Pilar de la Horadada reaches agreement to adopt Lo Romero Golf urbanisation public areas
The council will spend 180,000 euros annually maintaining green areas and public roads
Pilar de la Horadada town council has formalized an agreement to take over the basic maintenance and services of green areas and public carriageways on the "Lo Romero Golf" urbanisation, located on the road that connects Pilar de la Horadada with Pinar de Campoverde.
Work on the residential complex began in 2005 and the properties that have been built represent only a small percentage of the intended project (less than 10 percent), the owners of those that were constructed finding themselves in a similar position to that of thousands of other property owners along the coastlines of the Spanish Costas when the developer failed to complete the total infrastructure enabling the local council to formally take over the completed project.
This type of situation is a nightmare for local councils, as they have no legal obligation to take over a development if it has not been completed to the specified levels laid down when licences were granted to a private developer. Although developers will normally place a cash guarantee before licences are granted, these are rarely anywhere near sufficient for developments to be completed to the planned specifications when the project is not completed and after 2008 when the property boom in Spain turned into a massive property crash which in turn became an eight year economic recession, thousands of builders and developers went into bankruptcy, leaving the costas peppered with incomplete building projects and councils with hundreds of half-built urbanisations.
This problem affects both residents who have purchased the completed properties, as well as the councils themselves, as the residents expect street lighting to work, rubbish to be collected, and for roads and green areas to be maintained, but councils are often left incomplete infrastructures, with significant sums of money required to bring the facilities up to an acceptable standard, but no money with which to do this.
In some instances when residents have managed to take the issues they face to court, the ruling has gone against the council as the courts have understood that the municipalities have tacitly received the properties because they perform services such as rubbish collection and urban cleaning. In truth, councils are assuming that responsibility when they allow the streets and parks to be open to the passage of vehicles and pedestrians under their responsibility. But very often councils will fulfill these basic obligations but refuse to take on responsibility for green areas, parkland, ornamental areas etc.
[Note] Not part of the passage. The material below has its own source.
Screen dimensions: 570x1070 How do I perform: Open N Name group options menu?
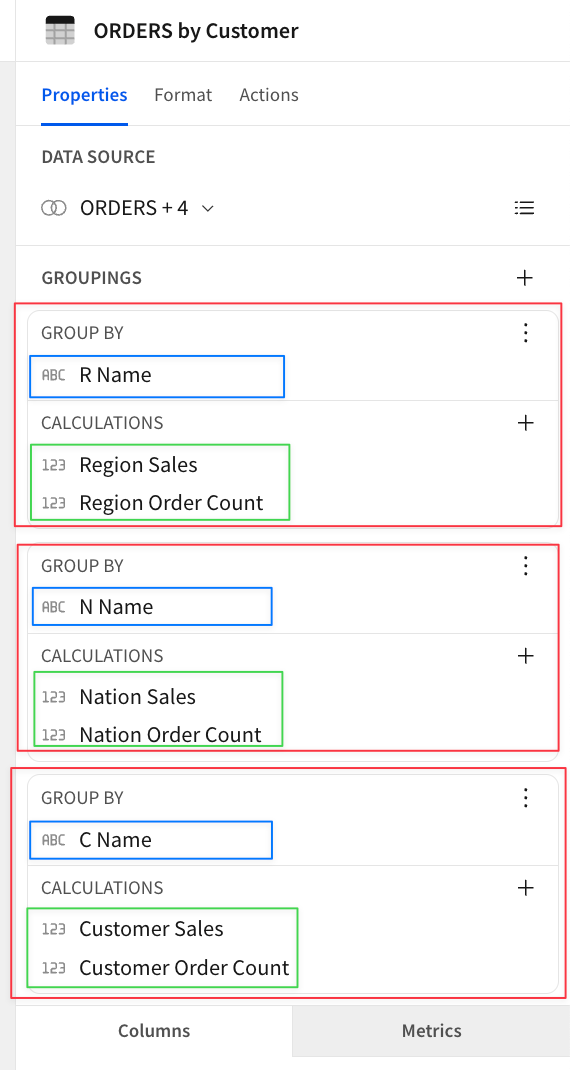click(x=525, y=566)
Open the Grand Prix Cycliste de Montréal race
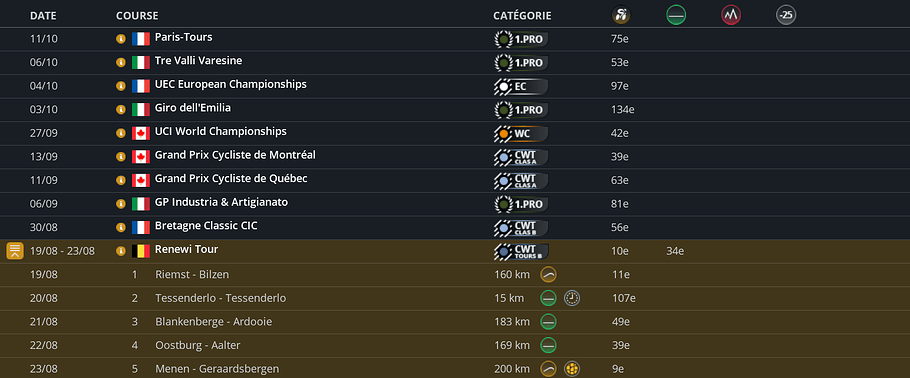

In other instances, the arguing over whether the council should adopt an incomplete urbanisation has gone on for years, leaving residents with no services, and in yet others, councils have only agreed to take on maintenance for arterial infrastructures, forcing the residents to form their own entities in order to finance the provision of their own services. In some developments built alongside golf courses, owners have found themselves stranded alongside a weed-strewn abandoned course when a developer went bust and in some extreme situations a cluster of properties have been left marooned in the middle of a field with no services at all.
In this instance, agreement has now been reached between the mayor of Pilar de la Horadada, José María Pérez Sánchez, Agustín Martínez from Urdemasa, and Isaac Sánchez and Rubén Grau, from the Horadada Golf Center, whereby the town hall of Pilar de la Horadada will spend 180,000 euros per year in the maintenance of the basic services of the residential complex which borders o the golf course.
The reception agreement includes all green areas and parks, with an area of 37,279 square meters, sports equipment areas of 26,641 square meters, other plots destined for municipal technical services, a road network of 121,951 square meters, pedestrian network of 4 linear kilometers and 74,629 square meters of surface, in addition to other plots for public supply services, sanitation, pumping stations, fire services areas, drinking water as well as the lighting of public areas and their roads.
The reception agreement also entails the infrastructure protection band, that is, the highway easement next to the CV-925 of 11,492 square meters, ready for a possible extension or doubling of the road in the future. The annual cost of maintaining these public spaces will be 180,000 euros.